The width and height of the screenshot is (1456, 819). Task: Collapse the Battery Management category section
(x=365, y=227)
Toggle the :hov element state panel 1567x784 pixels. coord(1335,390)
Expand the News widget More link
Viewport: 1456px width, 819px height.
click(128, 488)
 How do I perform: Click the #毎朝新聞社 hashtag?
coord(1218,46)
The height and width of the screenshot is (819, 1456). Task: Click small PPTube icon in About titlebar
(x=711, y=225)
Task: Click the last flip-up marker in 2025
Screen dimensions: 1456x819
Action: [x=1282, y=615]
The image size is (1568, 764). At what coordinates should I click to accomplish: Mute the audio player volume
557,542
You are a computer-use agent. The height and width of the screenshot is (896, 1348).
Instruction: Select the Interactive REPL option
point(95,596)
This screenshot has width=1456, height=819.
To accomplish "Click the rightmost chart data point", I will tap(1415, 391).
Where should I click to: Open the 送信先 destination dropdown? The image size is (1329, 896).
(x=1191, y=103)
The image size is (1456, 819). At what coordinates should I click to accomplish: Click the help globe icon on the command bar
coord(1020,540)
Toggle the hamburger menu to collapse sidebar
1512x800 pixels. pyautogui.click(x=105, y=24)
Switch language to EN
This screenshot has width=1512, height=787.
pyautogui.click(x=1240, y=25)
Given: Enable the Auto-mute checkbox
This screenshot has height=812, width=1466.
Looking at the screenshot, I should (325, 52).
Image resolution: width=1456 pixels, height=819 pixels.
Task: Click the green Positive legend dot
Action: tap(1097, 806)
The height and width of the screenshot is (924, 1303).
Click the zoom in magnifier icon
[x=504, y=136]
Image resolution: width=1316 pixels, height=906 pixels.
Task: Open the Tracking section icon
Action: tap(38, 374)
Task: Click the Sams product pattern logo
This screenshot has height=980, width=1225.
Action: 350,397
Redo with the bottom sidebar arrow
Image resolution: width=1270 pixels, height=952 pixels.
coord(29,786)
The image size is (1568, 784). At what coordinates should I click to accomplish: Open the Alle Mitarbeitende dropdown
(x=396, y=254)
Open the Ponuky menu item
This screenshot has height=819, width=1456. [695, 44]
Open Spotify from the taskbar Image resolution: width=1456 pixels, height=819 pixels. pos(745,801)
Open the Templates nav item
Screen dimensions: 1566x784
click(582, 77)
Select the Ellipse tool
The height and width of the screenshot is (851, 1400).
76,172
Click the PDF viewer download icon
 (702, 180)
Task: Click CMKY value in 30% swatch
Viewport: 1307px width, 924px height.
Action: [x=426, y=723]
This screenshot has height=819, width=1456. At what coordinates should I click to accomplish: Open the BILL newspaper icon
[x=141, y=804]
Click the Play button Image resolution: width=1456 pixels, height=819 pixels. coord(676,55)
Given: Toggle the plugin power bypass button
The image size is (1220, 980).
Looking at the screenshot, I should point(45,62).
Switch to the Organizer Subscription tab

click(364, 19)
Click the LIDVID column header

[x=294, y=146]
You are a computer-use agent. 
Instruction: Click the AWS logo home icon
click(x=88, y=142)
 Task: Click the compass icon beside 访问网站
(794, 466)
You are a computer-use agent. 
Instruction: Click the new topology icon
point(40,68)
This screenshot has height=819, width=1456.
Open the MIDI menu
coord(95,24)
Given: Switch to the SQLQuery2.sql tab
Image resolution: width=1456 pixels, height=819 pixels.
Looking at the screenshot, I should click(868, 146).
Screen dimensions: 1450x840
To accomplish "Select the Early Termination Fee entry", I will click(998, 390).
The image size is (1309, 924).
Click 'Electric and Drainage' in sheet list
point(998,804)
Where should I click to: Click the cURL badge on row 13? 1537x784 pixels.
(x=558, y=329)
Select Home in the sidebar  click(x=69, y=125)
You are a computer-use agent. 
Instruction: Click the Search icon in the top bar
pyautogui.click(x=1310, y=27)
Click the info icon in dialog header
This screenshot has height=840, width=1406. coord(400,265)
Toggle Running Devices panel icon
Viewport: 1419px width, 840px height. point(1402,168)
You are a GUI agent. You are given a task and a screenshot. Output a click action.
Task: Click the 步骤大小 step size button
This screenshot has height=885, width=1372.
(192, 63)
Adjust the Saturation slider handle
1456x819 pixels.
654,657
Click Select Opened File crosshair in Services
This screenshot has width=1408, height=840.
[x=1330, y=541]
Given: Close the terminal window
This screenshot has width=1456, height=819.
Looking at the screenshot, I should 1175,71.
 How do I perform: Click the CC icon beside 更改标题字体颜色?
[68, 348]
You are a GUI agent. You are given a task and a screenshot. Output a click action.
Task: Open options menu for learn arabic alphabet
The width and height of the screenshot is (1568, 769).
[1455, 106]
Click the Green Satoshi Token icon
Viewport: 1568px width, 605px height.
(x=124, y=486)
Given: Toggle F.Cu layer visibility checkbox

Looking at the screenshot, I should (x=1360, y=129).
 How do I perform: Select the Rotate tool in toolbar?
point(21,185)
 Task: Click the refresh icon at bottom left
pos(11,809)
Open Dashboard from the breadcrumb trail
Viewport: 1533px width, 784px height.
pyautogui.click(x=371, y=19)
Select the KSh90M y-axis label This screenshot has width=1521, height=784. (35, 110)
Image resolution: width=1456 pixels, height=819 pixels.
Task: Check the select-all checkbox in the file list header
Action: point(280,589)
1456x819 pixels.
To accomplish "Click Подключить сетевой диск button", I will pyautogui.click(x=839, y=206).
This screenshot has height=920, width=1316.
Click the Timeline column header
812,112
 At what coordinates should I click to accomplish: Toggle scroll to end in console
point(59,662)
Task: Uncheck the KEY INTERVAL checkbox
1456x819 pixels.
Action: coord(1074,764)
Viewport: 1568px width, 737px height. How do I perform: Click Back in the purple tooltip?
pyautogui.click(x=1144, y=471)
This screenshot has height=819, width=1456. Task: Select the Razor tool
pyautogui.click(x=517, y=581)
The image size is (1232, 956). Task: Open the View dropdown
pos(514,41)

## Task
What is needed is an exact copy of the lines from the one holding "Task: Uncheck the KEY INTERVAL checkbox" through the final line of the material.

## Reply
Task: Uncheck the KEY INTERVAL checkbox
1456x819 pixels.
Action: coord(1074,764)
Viewport: 1568px width, 737px height. How do I perform: Click Back in the purple tooltip?
pyautogui.click(x=1144, y=471)
This screenshot has height=819, width=1456. Task: Select the Razor tool
pyautogui.click(x=517, y=581)
The image size is (1232, 956). Task: Open the View dropdown
pos(514,41)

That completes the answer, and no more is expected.